Paranasal Sinus Barotrauma

This most often involves the frontal or maxillary sinuses and the pressure differential usually causes the lining of the sinuses to become swollen and bleeding can ensue.

Paranasal sinuses

Nosebleed is a common event with diving and can be caused by negative pressure within the mask or from pressure change after ascent. Dull aching is present and treatment is directed at the use of nasal decingestants and symptomatic pain relief. Antibiotics are also used to treat infection.

Pneumocephalus.

Goldmann reported a case of sinus barotrauma presenting as air in the subdural space. (JAMA. 255:3154-3156, 1986.) There is really no difference between the damage and pain with descent or ascent. It occurs in both flyers and divers and the pathophysiology is the same–the inability to equilibrate the air pressure as it changes, up and down.

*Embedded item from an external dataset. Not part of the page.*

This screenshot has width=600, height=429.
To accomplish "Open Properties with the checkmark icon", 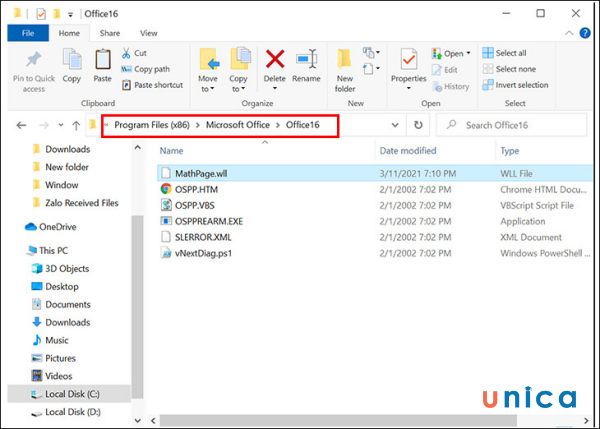I will (x=408, y=62).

All of this depends mainly on the function of the mucosa of the nose and sinuses. Some people secrete large quantities of mucus in response to allergy. Others have a definite correctible problem, such as nasal septal deviation, polyps or tumors, resulting in blockage of the ostia (openings) of the sinuses.

The frontal sinuses are the most frequently involved, probably because the nasofrontal duct is longer and more tortuous. The damage that is done by the pressure change leads to a series of changes within the sinuses consisting of air absorption, decreased pressure in the sinus; swelling, engorgement, inflammation and fluid collection in the sinus cavity. This decrease becomes greater with descent (as with flying) the changes become greater, more painful and often associated with bleeding into the sinus cavity. On ascent, there is one-way valve blockage of the ostia, resulting in more barotrauma. The next step after all this is usually infection, which increases the blockage by causing it’s own swelling and purulent discharge.

Common causes of all this include, allergy; chronic irritation, such as smoking, diesel fumes, chemicals, prolonged use of nose drops or nasal sprays; mechanical blockage; vasomotor problems from chronic tension, stress or anxiety.

It should be obvious that what should be a very simple problem can be stubbornly difficult to diagnose and manage.